The State of AI Coding Agent Engineering

Frontier agents are getting more capable on a schedule you can graph: the length of task they finish autonomously has been doubling roughly every seven months for six years (Kwa, West, Becker et al., METR ). And yet, in the one controlled trial that measured it, experienced developers were 19% slower with AI on code they knew well — while believing they’d been sped up by 20%. Capability went up. Delivered throughput went down. Both numbers are real, and the gap between them is the whole story.

That gap is where this report lives. The cost of building software didn’t disappear when generation got cheap — it moved downstream, into the work that was always expensive and is now the bottleneck: verifying output you didn’t write, budgeting the context an agent reads, containing what it’s allowed to touch, absorbing its diffs through a review pool that didn’t grow, and owning the code for the five years after it merges. Every serious problem in agentic engineering right now is a facet of that one shift.

The SME move follows directly: stop optimizing generation, and start engineering the system around it. This report is the argument for that, built from the strongest primary evidence across six pillars — the synthesis behind eleven essays and a verified index of 101 sources .

The six pillars, in one argument

Task Design & Decomposition — Sizing an agent’s work is a context problem, not a line-count problem; oversight belongs on the rare irreversible action, not the average one.
Context Engineering — More context is not free reliability. Instruction-following degrades to 68% at 500 instructions , and models don’t read a long window uniformly .
Evals & Verification — Generation outran verification. A green build isn’t trust when 45% of agent PRs describe changes the code never made and every major agent benchmark can be gamed to a near-perfect score .
Production Operations — Safety comes from constraining what an agent can reach, not watching what it does — and you can’t cap a cost you can’t attribute to a task.
Team & Process — Reviewer-hours are the real ceiling on how many agents you can run, and the burden lands on the seniors you can least afford to lose. (Read this one in full below.)
Architecture Decisions — Split to many agents for context isolation, not speed; and build-vs-buy is now a five-year ownership call, because 60% of a system’s lifecycle cost is maintenance .
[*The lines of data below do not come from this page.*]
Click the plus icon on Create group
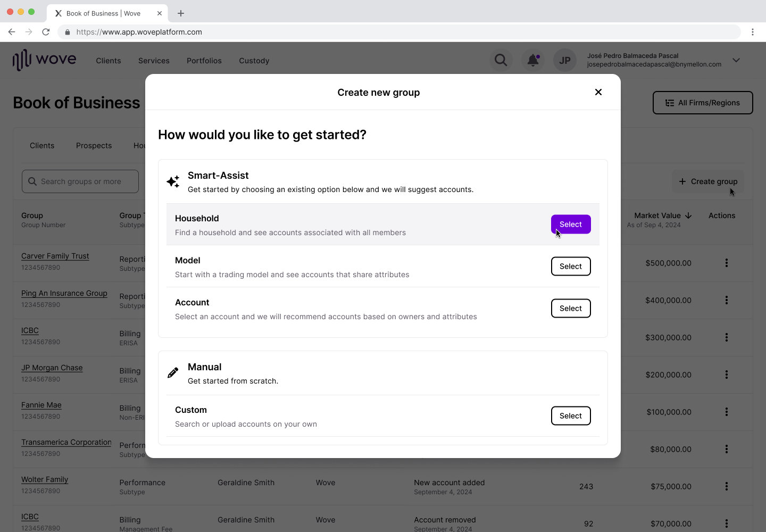This screenshot has height=532, width=766. click(683, 181)
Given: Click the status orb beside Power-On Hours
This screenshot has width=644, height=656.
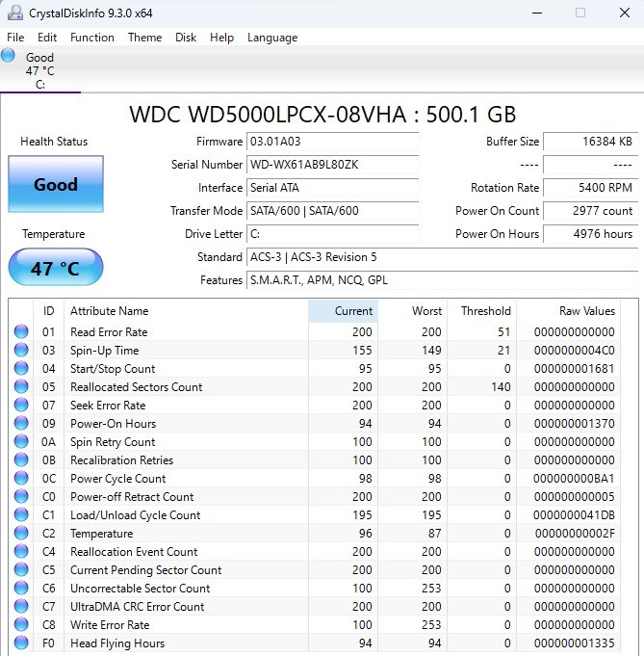Looking at the screenshot, I should click(x=21, y=424).
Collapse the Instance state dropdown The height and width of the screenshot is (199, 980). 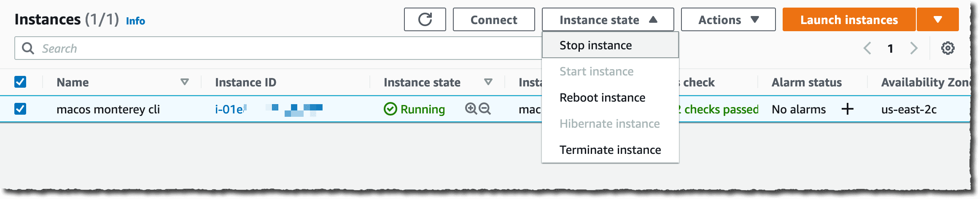coord(608,19)
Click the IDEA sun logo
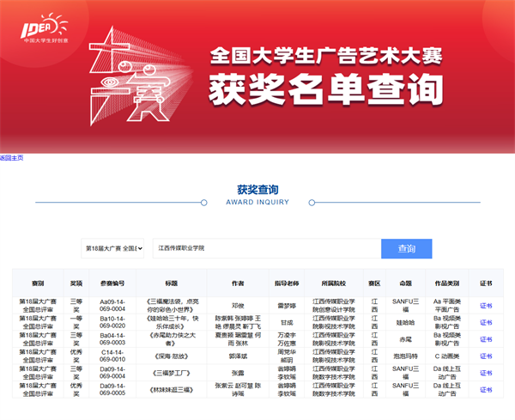 45,28
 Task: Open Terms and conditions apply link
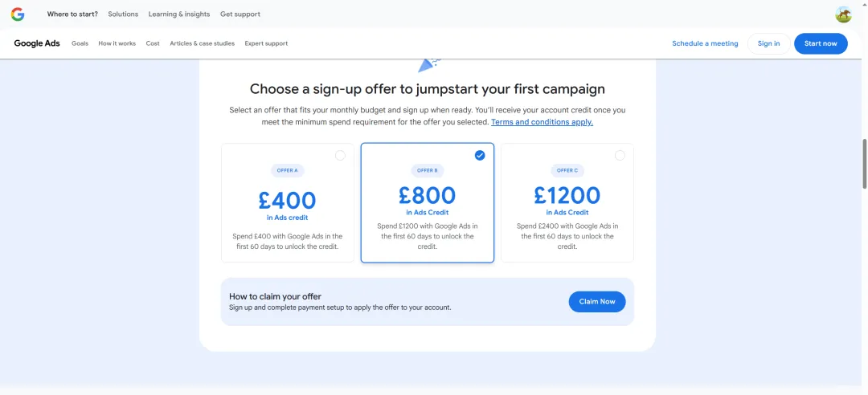[x=542, y=122]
Pillar 5 — Team & Process: reviewer-hours are the real ceiling

Here’s one pillar in full, so you can judge the rest.

You didn’t hit a correctness wall when you gave your team five agents — you hit a reviewer-throughput wall. The thing that decides how many agents your team can actually run is not agent output quality; it’s how much your reviewers can absorb before the queue backs up and people start rubber-stamping. That number is finite, it’s measurable, and most teams have never once looked at it.

The number is already in your telemetry. Across two years of data on 22,000 developers, Faros AI found median time in review up 441.5%, with unreviewed merges up 31.3% . Review time doesn’t rise 441% because the code got worse — it rises because more of it arrives at a pool that didn’t grow. When agent output climbs and the reviewer denominator stays fixed, the queue is the constraint, and the review queue becomes the binding constraint on the whole delivery pipeline (Monperrus ).

The reflexive fix — bolt on a review agent — makes it worse if you measure it wrong. Studied across thousands of real PRs, code-review-agent-only PRs merged at 45.20%, 23 points below human-reviewed PRs (68.37%) (Chowdhury et al. ), because most of their comments weren’t the signal a reviewer needed. And the cost concentrates on your best people: Faros describes senior engineers becoming the verification layer , spending “their most valuable hours unraveling plausible-looking code” — a burden that “does not get measured in PR throughput dashboards, which is precisely why the cost is invisible until it isn’t.”

The judgment: budget review as a finite, protected resource, and split the delegable half from the half that can’t move. Line-by-line inspection is mechanical — delegate it to agents. Deciding what “correct” means for the product, and owning what shipped, is judgment that relocates rather than automates — it stays human, and named. Do the reviewer-hours math before you approve agent number seven, because past the crossover every added agent produces queue depth, not throughput. (The long version is Review Capacity Is the Real Ceiling on Your Agents .)

That’s the shape of every pillar: a measurable constraint, the strongest evidence for where it bites, and what to actually do about it.

The research index stays free and public — 101 verified primary sources, every row a verbatim figure or quote, grouped by these same six pillars. That’s the evidence appendix. The report above is the synthesis: the argument the evidence adds up to, and the judgment I’d want if I were putting agents into production on a real team.